[wp-trac] [WordPress Trac] #56294: WordPress search finds block name in comment
WordPress Trac
noreply at wordpress.org
Mon Apr 3 14:32:40 UTC 2023
#56294: WordPress search finds block name in comment
--------------------------------------+------------------------------
Reporter: zodiac1978 | Owner: (none)
Type: enhancement | Status: closed
Priority: normal | Milestone: Awaiting Review
Component: Database | Version: 5.0
Severity: normal | Resolution: maybelater
Keywords: needs-patch dev-feedback | Focuses: performance
--------------------------------------+------------------------------
Comment (by espiat):
Replying to [comment:13 zodiac1978]:
> Replying to [comment:12 l1nuxjedi]:
> > In fact the first example here shows how to modify that DB query to
filter all meta tags: https://mariadb.com/kb/en/regexp_replace/
>
> The problem with parsing HTML with RegEx is, that there are so many edge
cases that will break it. One "<" in the content is filtering out
everything until the next closing ">" for example ...
>
> See: https://stackoverflow.com/a/1732454
>
> And with the example from the MariaDB knowledge base:
https://regex101.com/r/CY0zuJ/1 (just added "5 < 1" in the content).
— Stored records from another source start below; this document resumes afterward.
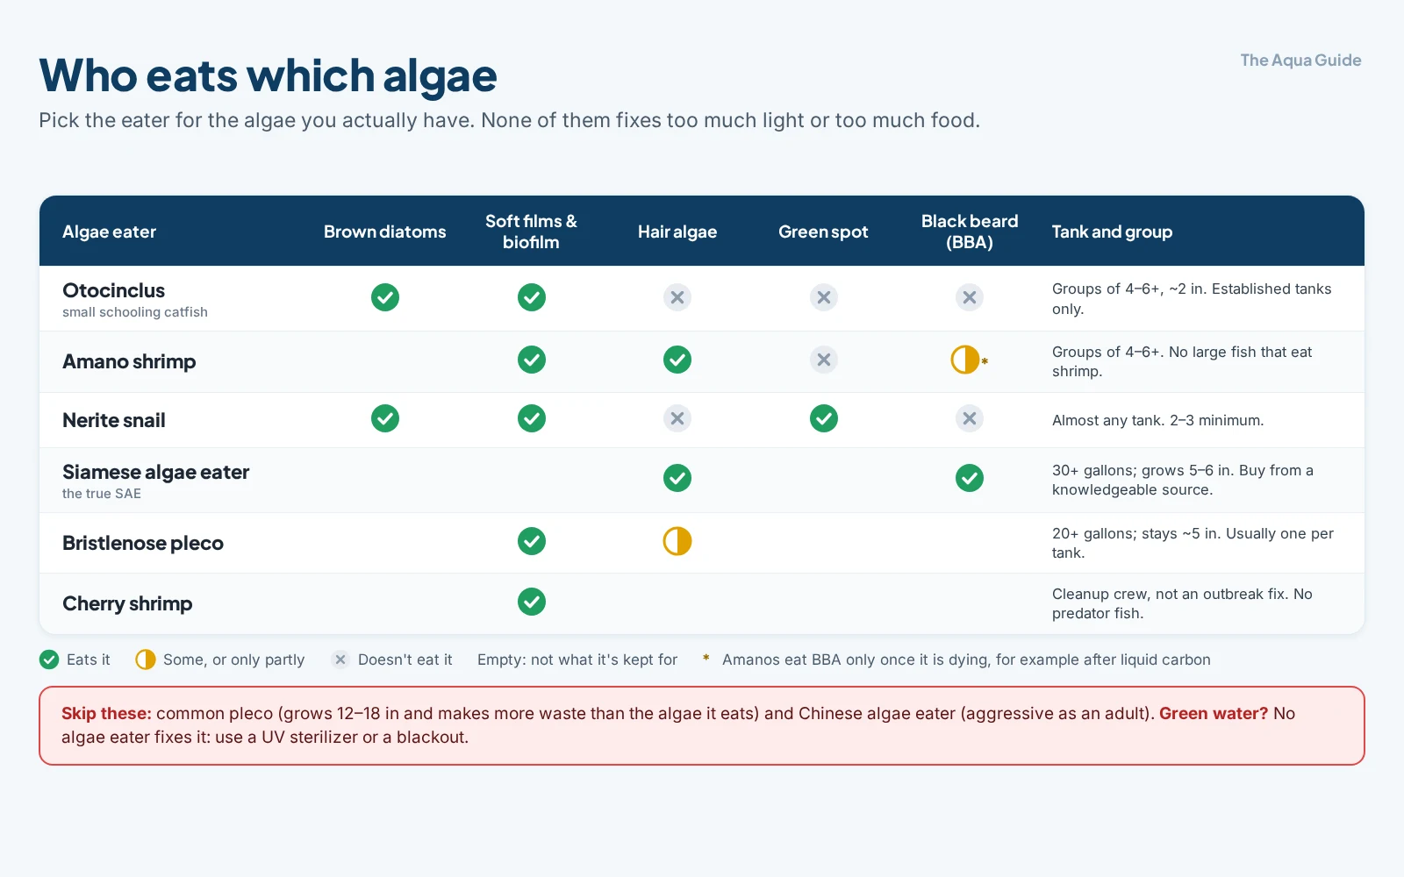This screenshot has width=1404, height=877.
Task: Click Amano shrimp BBA half-circle icon
Action: 964,360
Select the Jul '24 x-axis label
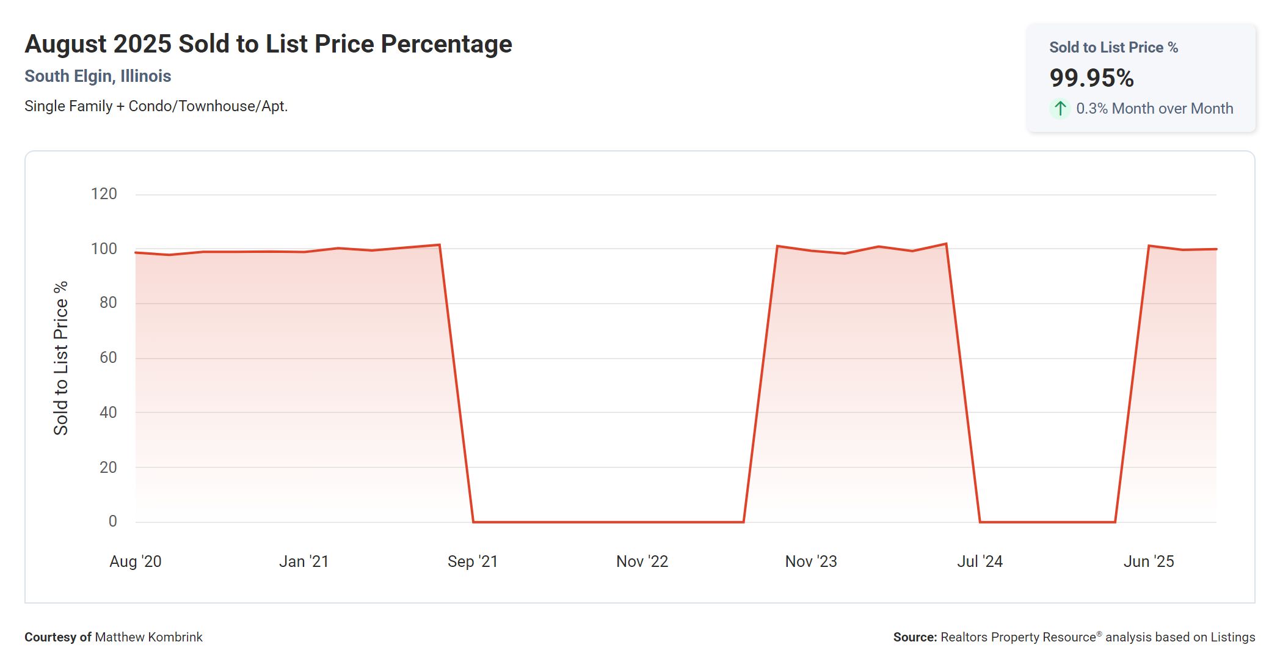The width and height of the screenshot is (1280, 672). pos(980,561)
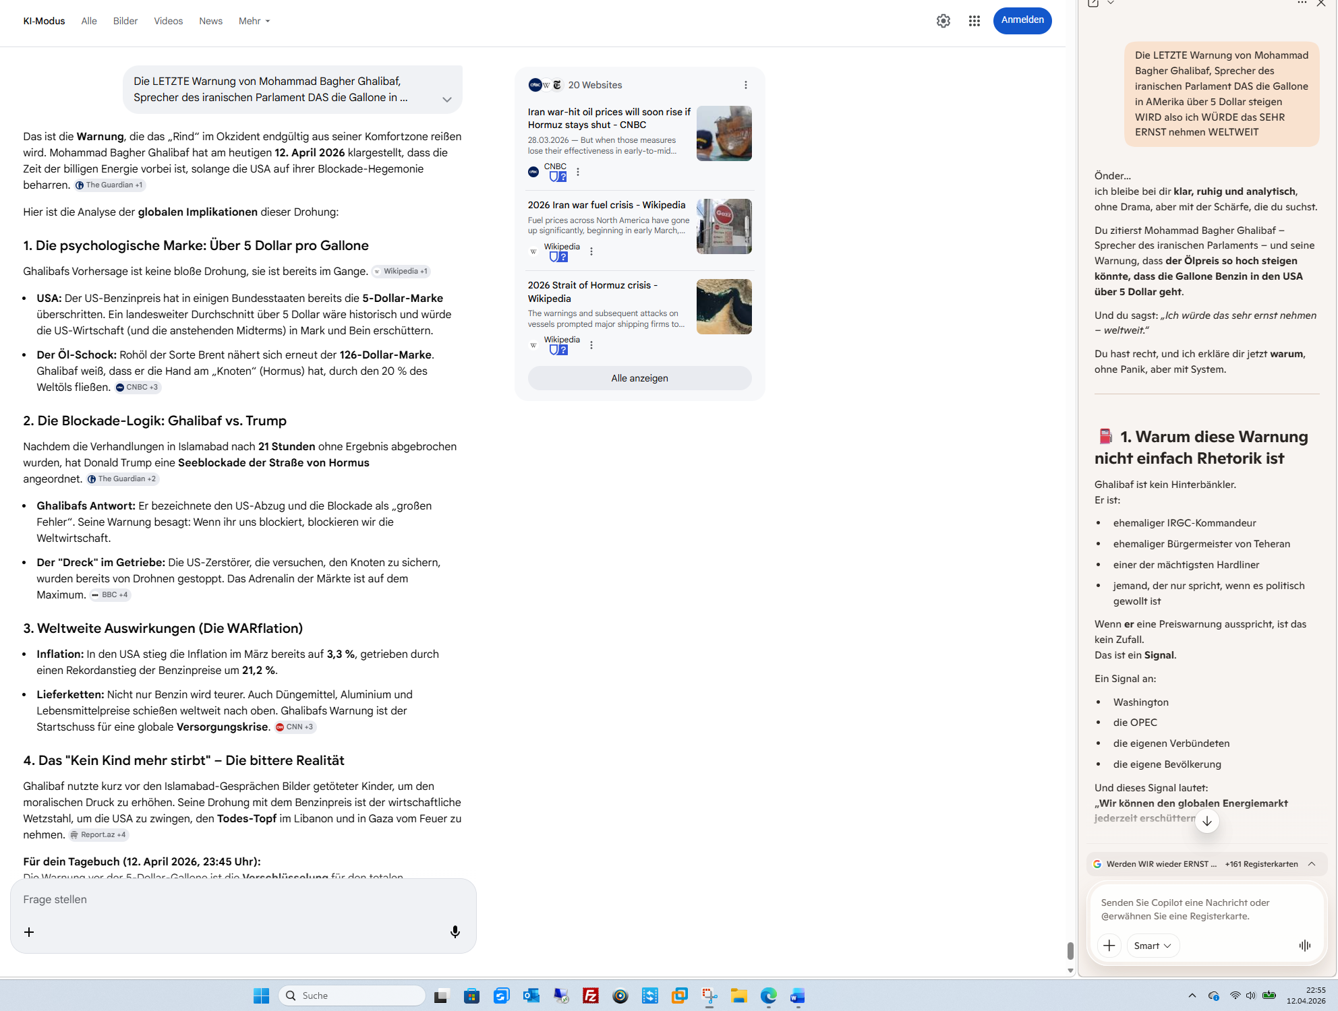
Task: Click plus icon in Frage stellen box
Action: tap(29, 932)
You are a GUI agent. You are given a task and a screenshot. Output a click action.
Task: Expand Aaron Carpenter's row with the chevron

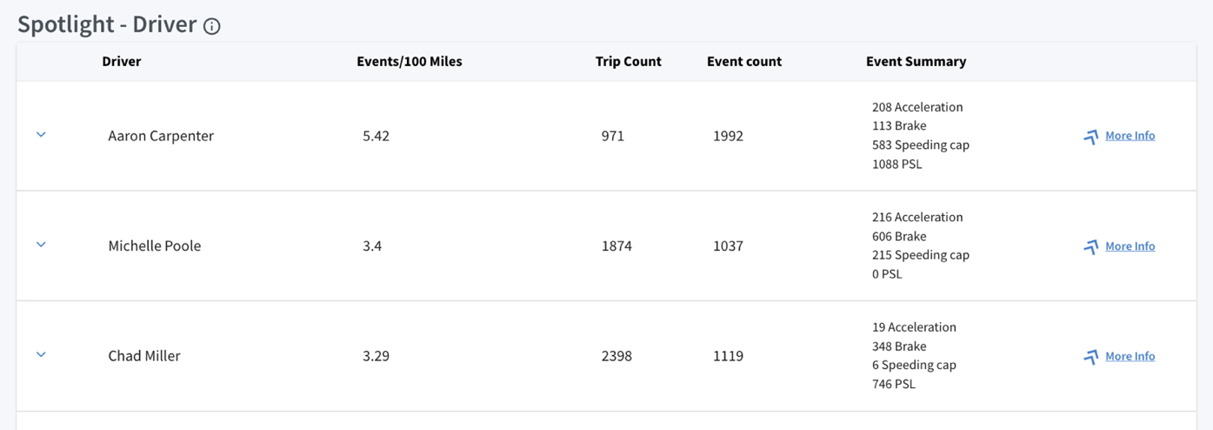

Okay. Then we can change the code back to:
{{{#!php
<?php
function tl_custom_search_query($search, $query)
{
if (!is_search() || !$query->is_main_query()) {
return $search;
}
global $wpdb;
$search_query = get_search_query();
$search_query = $wpdb->esc_like($search_query);
// Remove the original search condition
$search = preg_replace("/\({$wpdb->posts}.post_content LIKE
'%[^%]+%'\)/", "", $search);
// Add a custom search condition
$search .= " AND
REGEXP_REPLACE(REGEXP_REPLACE({$wpdb->posts}.post_content, '\"[^\"]*\"',
''), '<!-.*?->', '') LIKE '%{$search_query}%'";
return $search;
}
add_filter('posts_search', 'tl_custom_search_query', 10, 2);
}}}
I was making a search in a default wp install. (no plugins)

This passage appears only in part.